(Supplied records)

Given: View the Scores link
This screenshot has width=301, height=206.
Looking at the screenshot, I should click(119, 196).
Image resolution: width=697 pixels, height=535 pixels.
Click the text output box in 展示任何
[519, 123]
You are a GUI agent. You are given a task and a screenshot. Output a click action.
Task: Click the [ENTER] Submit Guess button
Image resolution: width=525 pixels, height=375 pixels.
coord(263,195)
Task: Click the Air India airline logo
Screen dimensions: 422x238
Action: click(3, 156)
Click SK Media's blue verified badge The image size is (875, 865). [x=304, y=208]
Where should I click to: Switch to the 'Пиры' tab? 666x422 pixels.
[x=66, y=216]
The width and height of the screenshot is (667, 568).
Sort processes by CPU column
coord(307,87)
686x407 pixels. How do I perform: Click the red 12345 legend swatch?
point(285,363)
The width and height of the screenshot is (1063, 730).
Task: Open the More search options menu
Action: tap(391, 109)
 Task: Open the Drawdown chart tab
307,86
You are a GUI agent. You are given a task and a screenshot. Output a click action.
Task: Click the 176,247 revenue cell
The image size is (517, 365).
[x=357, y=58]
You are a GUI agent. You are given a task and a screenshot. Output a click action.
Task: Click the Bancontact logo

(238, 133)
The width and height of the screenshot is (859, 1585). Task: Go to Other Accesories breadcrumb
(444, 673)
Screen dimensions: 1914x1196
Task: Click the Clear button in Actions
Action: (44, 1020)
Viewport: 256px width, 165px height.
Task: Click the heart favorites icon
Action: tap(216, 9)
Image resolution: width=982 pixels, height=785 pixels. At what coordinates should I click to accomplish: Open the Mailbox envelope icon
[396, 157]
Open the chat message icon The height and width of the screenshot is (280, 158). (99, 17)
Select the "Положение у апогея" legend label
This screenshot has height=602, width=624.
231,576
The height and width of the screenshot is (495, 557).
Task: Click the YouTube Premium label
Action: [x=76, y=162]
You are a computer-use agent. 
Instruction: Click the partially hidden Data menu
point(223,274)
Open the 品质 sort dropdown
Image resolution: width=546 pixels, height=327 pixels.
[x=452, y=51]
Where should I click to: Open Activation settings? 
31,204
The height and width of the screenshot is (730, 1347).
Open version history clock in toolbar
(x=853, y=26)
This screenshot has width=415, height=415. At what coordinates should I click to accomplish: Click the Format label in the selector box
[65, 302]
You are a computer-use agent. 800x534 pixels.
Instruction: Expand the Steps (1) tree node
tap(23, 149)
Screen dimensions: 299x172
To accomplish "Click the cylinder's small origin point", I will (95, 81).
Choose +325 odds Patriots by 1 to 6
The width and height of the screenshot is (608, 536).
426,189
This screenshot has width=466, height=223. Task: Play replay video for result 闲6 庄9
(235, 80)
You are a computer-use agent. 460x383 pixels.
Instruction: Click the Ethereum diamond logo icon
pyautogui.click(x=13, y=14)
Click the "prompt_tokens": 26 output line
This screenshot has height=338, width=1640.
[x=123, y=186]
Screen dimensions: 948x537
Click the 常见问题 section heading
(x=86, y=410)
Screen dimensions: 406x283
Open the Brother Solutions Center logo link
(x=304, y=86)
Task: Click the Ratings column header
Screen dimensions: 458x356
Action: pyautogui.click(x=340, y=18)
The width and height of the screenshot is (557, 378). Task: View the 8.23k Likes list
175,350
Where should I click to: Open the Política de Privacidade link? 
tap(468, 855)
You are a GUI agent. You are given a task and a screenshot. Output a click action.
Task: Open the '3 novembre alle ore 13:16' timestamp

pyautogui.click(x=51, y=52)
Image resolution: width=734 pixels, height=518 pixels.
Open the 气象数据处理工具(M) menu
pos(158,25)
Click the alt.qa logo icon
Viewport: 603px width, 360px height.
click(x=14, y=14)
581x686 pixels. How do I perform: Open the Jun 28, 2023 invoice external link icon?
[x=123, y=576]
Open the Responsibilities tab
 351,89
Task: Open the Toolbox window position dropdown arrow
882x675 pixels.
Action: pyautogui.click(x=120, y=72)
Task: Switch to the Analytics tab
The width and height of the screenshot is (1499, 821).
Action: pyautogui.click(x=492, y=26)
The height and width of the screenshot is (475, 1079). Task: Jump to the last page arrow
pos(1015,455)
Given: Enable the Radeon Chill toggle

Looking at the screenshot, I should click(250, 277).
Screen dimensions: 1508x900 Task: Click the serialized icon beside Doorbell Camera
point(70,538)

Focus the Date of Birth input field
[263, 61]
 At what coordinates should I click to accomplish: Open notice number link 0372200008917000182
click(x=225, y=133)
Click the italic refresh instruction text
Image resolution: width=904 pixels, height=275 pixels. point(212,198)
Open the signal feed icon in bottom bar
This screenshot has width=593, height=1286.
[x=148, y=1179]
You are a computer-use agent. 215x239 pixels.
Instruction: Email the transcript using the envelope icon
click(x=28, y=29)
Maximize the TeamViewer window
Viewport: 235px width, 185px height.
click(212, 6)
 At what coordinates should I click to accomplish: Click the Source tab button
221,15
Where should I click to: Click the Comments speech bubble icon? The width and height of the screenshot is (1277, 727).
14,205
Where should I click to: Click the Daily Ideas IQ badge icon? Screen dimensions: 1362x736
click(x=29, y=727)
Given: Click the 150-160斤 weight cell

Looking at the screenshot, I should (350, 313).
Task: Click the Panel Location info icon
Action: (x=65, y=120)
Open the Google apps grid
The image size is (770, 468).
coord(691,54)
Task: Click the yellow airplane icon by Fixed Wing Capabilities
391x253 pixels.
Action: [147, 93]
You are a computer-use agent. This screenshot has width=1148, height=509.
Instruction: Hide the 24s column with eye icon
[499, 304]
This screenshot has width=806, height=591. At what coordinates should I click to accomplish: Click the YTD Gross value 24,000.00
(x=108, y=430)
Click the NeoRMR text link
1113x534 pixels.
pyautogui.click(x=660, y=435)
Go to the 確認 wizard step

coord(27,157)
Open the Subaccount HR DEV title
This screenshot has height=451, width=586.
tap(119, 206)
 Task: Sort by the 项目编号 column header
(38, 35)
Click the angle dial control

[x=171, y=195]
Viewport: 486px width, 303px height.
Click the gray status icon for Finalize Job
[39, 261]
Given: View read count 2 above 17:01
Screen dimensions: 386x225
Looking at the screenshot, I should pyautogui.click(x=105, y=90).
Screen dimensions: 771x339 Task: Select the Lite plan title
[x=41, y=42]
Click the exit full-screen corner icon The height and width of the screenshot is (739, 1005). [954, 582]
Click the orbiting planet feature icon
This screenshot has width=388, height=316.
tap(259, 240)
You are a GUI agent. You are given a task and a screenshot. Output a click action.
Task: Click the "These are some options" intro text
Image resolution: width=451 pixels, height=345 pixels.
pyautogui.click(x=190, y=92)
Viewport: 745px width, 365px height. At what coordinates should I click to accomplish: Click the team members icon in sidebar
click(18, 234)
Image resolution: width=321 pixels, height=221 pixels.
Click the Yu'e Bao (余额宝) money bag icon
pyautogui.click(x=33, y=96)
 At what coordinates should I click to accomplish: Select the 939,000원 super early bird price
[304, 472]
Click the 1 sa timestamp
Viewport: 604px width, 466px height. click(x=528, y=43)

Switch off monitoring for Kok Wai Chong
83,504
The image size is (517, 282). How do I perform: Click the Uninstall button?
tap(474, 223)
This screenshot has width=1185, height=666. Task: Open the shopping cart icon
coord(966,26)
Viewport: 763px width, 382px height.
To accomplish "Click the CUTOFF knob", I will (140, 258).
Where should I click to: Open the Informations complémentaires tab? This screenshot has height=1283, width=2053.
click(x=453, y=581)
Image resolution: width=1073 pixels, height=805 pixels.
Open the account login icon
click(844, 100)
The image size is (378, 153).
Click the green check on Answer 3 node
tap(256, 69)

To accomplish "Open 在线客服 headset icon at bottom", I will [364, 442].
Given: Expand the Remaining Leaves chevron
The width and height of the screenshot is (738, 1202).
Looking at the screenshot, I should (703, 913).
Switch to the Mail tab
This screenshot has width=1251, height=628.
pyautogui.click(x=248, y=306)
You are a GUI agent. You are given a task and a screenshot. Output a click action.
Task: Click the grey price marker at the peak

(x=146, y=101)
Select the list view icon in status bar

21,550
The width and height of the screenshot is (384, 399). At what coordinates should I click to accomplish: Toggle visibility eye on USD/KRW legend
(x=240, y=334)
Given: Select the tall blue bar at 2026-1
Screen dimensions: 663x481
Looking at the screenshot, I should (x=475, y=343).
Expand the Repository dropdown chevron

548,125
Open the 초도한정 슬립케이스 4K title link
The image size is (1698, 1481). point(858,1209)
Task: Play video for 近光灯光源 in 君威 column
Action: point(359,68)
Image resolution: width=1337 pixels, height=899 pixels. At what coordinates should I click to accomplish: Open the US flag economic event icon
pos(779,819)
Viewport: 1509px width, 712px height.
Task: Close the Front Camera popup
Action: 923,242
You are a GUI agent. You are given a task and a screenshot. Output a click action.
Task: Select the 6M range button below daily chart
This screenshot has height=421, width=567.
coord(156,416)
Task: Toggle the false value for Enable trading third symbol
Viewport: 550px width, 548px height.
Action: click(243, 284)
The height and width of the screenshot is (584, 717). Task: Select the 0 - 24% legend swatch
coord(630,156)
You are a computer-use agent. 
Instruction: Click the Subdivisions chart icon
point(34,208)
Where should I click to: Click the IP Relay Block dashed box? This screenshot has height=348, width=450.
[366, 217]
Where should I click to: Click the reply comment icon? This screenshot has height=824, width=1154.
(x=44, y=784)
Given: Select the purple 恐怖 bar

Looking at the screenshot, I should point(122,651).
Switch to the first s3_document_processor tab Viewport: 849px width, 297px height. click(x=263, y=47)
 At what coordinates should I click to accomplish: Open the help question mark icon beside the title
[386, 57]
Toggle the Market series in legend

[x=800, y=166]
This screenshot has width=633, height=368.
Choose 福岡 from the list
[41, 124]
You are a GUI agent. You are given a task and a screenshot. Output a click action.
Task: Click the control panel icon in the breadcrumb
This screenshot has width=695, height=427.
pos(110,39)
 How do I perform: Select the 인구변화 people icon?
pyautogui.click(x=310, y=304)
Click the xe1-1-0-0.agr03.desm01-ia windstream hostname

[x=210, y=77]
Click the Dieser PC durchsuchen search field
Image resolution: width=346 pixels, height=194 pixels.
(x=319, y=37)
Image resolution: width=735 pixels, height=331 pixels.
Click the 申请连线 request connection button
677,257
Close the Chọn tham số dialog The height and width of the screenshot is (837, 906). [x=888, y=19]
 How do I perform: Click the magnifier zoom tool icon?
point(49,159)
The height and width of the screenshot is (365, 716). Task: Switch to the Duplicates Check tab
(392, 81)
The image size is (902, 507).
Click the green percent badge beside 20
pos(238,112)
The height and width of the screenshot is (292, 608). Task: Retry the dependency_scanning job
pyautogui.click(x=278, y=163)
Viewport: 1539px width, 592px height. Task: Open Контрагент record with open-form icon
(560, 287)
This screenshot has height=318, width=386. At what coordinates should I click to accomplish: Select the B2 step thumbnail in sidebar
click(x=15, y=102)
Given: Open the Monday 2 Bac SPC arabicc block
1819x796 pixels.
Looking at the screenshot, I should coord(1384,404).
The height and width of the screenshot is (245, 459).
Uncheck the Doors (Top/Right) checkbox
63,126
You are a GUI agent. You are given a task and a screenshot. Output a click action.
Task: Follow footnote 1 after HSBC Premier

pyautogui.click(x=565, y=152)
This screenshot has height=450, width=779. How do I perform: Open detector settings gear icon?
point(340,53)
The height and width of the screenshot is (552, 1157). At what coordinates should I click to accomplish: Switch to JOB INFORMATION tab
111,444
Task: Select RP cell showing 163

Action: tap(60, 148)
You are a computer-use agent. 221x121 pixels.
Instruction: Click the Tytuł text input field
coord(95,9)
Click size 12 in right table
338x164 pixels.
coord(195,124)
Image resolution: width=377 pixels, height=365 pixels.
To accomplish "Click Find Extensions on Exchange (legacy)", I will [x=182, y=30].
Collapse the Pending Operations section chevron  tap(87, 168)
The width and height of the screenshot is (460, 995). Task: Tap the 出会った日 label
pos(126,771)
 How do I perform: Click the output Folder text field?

(End Supplied records)

-- Description of the task --
Return only the lines between the one holding "The width and height of the screenshot is (738, 1202)." and the one holding "Given: Select the tall blue bar at 2026-1", inclusive, exactly as they appear above.

-- The completed task --
The width and height of the screenshot is (738, 1202).
Looking at the screenshot, I should (703, 913).
Switch to the Mail tab
This screenshot has width=1251, height=628.
pyautogui.click(x=248, y=306)
You are a GUI agent. You are given a task and a screenshot. Output a click action.
Task: Click the grey price marker at the peak

(x=146, y=101)
Select the list view icon in status bar

21,550
The width and height of the screenshot is (384, 399). At what coordinates should I click to accomplish: Toggle visibility eye on USD/KRW legend
(x=240, y=334)
Given: Select the tall blue bar at 2026-1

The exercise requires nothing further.